Qwen also has the capability to be used as a [HuggingFace Agent](https://huggingface.co/docs/transformers/transformers_agents).
Its performance on the benchmark provided by HuggingFace is as follows:
| Model | Tool Selection↑ | Tool Used↑ | Code↑ |
| :-------------- | -------------------: | --------------: | ---------: |
| GPT-4 | **100.00** | **100.00** | **97.41** |
| GPT-3.5 | 95.37 | 96.30 | 87.04 |
| StarCoder-15.5B | 87.04 | 87.96 | 68.89 |
| **Qwen-7B** | 90.74 | 92.59 | 74.07 |
## Conclusion
In this document, we describe Qwen-7B, including a pretrained model and a human-aligned model.
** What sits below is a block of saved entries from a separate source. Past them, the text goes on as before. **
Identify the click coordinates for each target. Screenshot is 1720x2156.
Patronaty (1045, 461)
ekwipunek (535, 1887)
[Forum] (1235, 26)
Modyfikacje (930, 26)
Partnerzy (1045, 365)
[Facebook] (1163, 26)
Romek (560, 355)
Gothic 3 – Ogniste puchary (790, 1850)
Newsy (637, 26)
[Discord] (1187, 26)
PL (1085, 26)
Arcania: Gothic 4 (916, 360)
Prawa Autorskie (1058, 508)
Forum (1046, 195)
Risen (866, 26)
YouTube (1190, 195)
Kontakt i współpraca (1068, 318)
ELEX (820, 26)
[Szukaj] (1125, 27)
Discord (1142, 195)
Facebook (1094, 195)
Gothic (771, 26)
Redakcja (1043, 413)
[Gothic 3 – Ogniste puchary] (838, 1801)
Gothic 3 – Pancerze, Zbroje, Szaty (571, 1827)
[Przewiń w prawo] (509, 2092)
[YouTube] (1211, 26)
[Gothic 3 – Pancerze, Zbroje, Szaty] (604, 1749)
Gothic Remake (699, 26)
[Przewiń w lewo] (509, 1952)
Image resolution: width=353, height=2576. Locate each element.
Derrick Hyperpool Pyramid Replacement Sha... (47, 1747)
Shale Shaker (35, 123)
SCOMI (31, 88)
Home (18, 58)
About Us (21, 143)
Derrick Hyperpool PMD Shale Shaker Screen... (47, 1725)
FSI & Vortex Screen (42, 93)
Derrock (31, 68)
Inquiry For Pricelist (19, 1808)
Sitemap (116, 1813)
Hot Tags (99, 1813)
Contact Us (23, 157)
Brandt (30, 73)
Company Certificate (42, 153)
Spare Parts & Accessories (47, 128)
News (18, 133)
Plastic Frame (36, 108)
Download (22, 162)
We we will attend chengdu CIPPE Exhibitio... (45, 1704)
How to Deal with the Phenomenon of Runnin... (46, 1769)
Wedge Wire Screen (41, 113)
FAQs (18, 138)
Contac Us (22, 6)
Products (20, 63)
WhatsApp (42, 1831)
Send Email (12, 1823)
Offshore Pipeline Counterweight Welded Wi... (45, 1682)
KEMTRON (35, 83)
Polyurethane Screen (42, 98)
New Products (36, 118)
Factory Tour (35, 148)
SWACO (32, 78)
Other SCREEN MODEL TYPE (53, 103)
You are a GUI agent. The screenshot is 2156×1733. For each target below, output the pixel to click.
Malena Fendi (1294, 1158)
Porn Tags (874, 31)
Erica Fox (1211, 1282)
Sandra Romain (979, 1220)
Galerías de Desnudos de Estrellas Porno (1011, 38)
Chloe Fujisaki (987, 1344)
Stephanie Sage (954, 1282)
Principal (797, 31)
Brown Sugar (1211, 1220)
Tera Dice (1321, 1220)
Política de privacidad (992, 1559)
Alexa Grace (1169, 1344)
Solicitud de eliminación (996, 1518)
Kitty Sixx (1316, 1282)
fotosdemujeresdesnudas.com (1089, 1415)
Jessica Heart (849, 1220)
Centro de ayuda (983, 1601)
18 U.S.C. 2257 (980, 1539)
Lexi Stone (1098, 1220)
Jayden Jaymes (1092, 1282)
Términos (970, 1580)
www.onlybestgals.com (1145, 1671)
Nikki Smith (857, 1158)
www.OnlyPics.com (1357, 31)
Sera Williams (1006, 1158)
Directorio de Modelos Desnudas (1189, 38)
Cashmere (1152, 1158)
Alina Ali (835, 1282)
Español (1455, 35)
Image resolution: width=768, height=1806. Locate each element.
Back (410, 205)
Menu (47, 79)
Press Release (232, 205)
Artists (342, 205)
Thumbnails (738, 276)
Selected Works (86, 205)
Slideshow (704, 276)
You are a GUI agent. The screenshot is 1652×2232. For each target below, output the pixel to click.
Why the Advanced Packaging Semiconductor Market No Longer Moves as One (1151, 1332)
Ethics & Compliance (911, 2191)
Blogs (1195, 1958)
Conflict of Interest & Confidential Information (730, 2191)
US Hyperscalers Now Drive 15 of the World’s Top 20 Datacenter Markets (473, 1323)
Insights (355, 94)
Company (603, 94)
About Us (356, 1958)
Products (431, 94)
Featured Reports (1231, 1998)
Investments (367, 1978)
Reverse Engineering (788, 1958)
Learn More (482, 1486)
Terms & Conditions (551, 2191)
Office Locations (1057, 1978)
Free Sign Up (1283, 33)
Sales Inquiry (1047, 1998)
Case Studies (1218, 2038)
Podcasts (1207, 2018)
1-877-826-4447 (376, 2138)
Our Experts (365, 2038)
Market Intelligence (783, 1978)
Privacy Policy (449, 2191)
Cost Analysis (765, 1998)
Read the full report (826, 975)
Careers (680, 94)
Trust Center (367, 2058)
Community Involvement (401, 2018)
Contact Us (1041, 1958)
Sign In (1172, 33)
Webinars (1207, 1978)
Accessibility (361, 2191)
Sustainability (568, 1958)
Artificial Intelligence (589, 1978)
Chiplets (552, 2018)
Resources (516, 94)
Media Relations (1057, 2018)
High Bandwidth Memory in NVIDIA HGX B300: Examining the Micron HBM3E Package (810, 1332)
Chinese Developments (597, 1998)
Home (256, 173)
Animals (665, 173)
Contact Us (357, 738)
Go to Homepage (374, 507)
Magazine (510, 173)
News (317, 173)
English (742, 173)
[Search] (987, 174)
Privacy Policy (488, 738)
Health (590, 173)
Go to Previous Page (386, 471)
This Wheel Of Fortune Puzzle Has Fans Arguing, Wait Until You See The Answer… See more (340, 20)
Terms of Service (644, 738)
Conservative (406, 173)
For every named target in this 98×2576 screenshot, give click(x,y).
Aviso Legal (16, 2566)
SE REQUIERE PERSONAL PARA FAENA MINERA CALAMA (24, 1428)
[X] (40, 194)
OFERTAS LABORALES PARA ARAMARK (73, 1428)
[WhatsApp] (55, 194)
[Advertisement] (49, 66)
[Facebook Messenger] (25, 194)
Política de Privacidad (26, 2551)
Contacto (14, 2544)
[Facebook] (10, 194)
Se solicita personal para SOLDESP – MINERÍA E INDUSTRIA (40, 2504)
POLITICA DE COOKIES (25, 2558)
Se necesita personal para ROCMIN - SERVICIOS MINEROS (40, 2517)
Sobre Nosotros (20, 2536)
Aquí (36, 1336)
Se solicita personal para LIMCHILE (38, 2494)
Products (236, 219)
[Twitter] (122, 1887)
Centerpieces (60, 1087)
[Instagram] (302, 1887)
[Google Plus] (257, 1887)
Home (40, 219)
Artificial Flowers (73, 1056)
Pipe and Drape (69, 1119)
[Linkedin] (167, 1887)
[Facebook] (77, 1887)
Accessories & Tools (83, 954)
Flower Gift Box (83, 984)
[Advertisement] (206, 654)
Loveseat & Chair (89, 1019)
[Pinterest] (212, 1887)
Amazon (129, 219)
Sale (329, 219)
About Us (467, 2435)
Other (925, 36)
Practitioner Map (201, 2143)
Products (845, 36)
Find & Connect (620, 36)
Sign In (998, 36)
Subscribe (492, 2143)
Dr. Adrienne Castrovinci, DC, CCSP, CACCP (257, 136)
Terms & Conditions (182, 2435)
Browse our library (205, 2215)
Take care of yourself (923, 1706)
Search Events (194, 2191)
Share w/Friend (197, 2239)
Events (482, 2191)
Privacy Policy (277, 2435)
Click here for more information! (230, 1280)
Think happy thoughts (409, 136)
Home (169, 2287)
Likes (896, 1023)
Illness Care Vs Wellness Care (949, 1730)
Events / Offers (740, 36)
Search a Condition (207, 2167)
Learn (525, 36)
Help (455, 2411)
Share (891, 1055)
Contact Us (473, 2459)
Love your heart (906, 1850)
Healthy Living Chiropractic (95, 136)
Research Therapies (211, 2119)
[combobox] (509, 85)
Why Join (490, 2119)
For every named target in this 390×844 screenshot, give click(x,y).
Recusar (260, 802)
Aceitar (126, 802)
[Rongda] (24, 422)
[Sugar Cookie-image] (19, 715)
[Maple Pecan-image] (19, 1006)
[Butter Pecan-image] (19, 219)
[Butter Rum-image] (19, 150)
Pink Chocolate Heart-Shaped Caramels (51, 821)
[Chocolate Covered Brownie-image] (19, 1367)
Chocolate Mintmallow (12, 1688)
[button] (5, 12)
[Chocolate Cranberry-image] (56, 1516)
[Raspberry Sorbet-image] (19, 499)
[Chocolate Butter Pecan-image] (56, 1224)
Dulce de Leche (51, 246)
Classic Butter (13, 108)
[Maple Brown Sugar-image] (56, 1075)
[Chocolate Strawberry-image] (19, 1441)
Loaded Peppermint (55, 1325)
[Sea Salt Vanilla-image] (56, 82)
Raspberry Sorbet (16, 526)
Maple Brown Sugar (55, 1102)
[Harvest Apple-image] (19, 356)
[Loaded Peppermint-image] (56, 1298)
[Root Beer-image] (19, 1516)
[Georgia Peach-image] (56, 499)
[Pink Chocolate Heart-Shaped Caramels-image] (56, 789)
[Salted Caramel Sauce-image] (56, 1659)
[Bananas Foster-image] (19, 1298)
These models have demonstrated exciting performance compared to existing open models of similar or even larger scales.
As part of our ongoing commitment to the concept of Model as a Service, the release also includes practical pieces such as long context inference and external system integration, which we hope would facilitate developers realizing their own ideas and concepts.
We believe that the open release of Qwen-7B models would further our understanding of variables and techniques introduced in realistic settings and help to drive progress in this important area together with the community.